Intermittent audio quality problems can be frustrating, as they’re more time-consuming and complicated to diagnose. Specifically, a driver may occasionally detect unwanted audio feedback from the system when a certain sound, song, or frequency is played. During other playback, the unwanted feedback may not show itself. This can add frustration to a diagnosis, and make it more difficult to obtain a repair, if the stereo system in question is still covered by warranty.
Thankfully, there’s an easy and free way to make blown speakers and other audio system problems reveal themselves more effectively: a smartphone app.

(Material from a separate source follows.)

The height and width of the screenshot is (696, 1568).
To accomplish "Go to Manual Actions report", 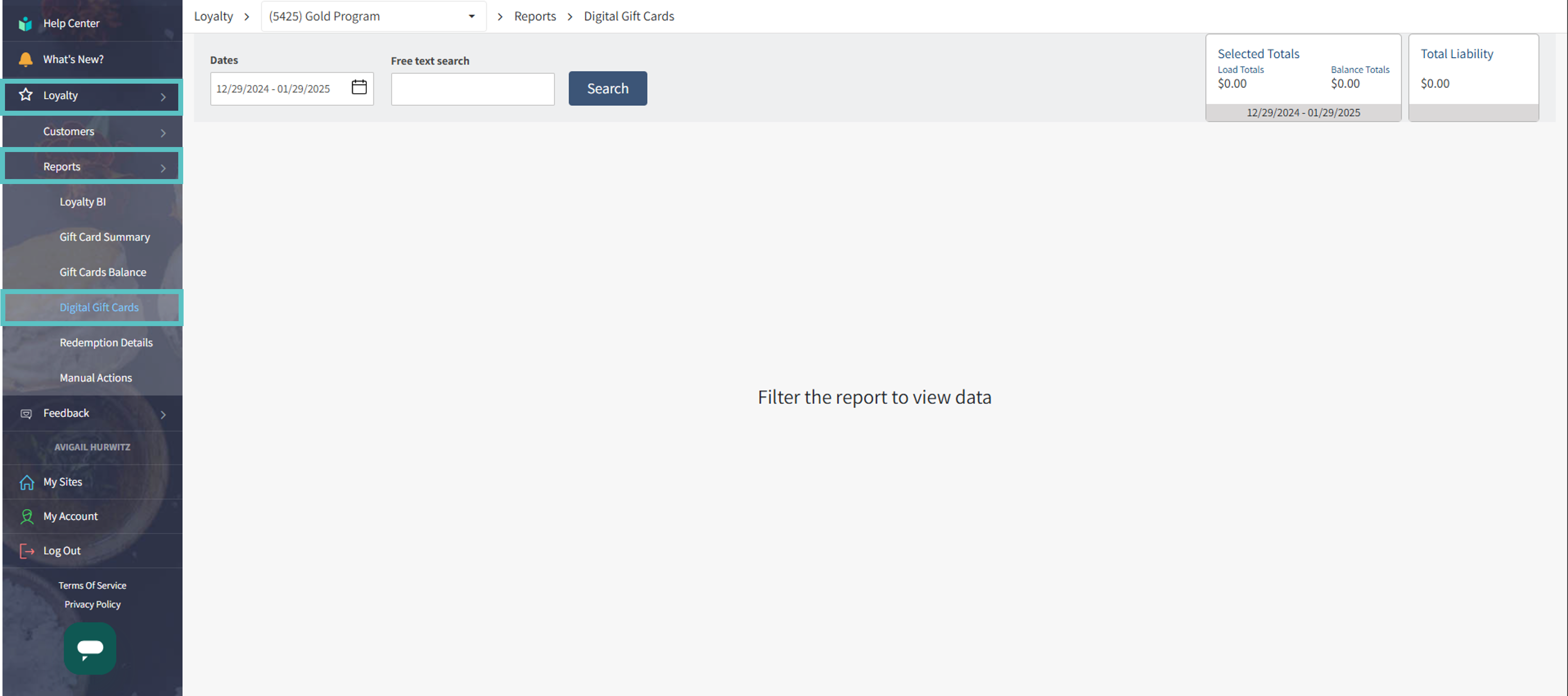I will pos(96,377).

Start by downloading an app like Frequency Generator for your handset. The app can generate a variety of tones and sound waves across a wide range of frequencies, and allows users to adjust those waves and frequencies with incremental control by manipulating an on-screen slider. With the app installed to your phone, and your phone’s streaming audio connected to the vehicle in question, you can play a wide range of tones through the car’s speakers while sitting in the driver’s seat. With infinite adjustment of the frequency, volume, and type of waves you play, it becomes easy to coax telltale trouble sounds out of your stereo system.
As you explore the frequency spectrum, listen closely for any unwanted feedback. If you detect any, explore that frequency range with more detail, perhaps increasing the stereo’s volume, too. In this way, it’s easy to zero in on a blown speaker, interior panel rattle, or clicking speaker mount. By revealing the source and condition of the trouble, the problem will be easier to reproduce and accurately resolve if a repair is needed.
Whether you drive a used car with a high-end stereo system now, or you’re planning to soon, this simple app solution can help ensure a trouble-free listening experience, and make future trouble diagnosis easier and more straightforward. If you’re an audiophile entering the used car market, it’s a valuable tool to have in your toolbox.